Il reste malgré tout le coût de cette nouvelle liaison, estimé à environ 1,7 milliards d'euros. Une facture qui provoque la colère du Scara, Syndicat des compagnies aériennes autonomes, qui "s’interroge sur la façon dont a été prise cette décision de mise en construction d’un projet de 1,7 milliard d’euros, alors que d’autres solutions moins onéreuses et tout aussi efficaces pourraient être étudiées". Le financement du projet n'étant pas encore bouclé ni détaillé, les compagnies craignent qu'une partie au moins n'en soit assurée par "une nouvelle taxe imposée aux compagnies aériennes, taxe dont le montant ne cessera de croître dans le temps pour garantir une rentabilité inatteignable par la simple vente des billets".
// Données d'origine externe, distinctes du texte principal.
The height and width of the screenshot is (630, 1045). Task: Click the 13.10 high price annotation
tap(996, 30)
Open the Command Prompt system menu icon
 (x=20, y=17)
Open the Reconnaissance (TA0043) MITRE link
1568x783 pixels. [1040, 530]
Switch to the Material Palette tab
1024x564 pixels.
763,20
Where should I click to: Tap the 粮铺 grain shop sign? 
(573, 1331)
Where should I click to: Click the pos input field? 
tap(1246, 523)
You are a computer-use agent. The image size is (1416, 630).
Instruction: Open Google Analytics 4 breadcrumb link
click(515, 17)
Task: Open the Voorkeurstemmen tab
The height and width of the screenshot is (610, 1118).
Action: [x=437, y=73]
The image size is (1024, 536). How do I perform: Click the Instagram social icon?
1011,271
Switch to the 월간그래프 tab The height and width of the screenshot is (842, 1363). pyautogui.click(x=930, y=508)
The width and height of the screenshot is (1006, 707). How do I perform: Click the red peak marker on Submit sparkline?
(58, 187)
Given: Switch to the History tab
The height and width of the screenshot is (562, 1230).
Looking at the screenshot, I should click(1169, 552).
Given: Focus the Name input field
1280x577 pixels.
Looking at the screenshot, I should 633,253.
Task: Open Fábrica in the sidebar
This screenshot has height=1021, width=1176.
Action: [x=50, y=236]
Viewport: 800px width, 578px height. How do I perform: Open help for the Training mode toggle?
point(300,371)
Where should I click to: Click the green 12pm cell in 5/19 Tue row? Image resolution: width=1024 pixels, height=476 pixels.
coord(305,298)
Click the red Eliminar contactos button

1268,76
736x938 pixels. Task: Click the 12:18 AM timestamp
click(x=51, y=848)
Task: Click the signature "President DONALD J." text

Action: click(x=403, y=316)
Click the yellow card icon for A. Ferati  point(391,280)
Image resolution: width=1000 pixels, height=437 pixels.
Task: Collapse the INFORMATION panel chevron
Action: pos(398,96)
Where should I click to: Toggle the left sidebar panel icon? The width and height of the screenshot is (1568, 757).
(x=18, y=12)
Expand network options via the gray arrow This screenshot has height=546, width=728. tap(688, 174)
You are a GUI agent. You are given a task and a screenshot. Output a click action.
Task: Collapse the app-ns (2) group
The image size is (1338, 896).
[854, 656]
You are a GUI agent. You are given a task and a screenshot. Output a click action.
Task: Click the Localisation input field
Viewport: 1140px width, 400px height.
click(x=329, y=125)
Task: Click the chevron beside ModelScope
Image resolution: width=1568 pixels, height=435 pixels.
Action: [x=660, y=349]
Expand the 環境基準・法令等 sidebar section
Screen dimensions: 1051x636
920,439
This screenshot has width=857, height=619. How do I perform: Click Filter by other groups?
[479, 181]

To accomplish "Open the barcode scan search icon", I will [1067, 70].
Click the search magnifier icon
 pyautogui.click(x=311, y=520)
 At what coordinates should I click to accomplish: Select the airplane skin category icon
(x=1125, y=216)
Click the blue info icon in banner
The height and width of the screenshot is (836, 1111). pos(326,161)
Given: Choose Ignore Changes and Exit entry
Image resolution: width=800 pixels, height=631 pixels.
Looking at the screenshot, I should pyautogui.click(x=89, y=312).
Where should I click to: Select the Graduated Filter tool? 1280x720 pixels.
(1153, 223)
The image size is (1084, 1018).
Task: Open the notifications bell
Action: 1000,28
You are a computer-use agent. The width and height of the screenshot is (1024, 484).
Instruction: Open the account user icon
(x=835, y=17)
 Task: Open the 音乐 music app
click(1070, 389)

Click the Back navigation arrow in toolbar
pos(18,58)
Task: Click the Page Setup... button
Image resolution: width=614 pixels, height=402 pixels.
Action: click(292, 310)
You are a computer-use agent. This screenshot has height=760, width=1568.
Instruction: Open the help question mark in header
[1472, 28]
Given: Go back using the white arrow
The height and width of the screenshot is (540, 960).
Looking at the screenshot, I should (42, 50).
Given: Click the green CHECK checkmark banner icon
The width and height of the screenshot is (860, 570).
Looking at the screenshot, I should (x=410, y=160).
Dans un communiqué, le syndicat évoque "une décision arbitraire qui pourrait pénaliser encore plus les compagnies aériennes" et il rappellequ'il a proposé "d’organiser la réflexion en concertation avec les compagnies aériennes et de financer l’investissement nécessaire par la cession de  20% du capital d’Aéroports de Paris, qui devrait rapporter à l’Agence des Participations de l’État environ 1,4 milliard d’euros".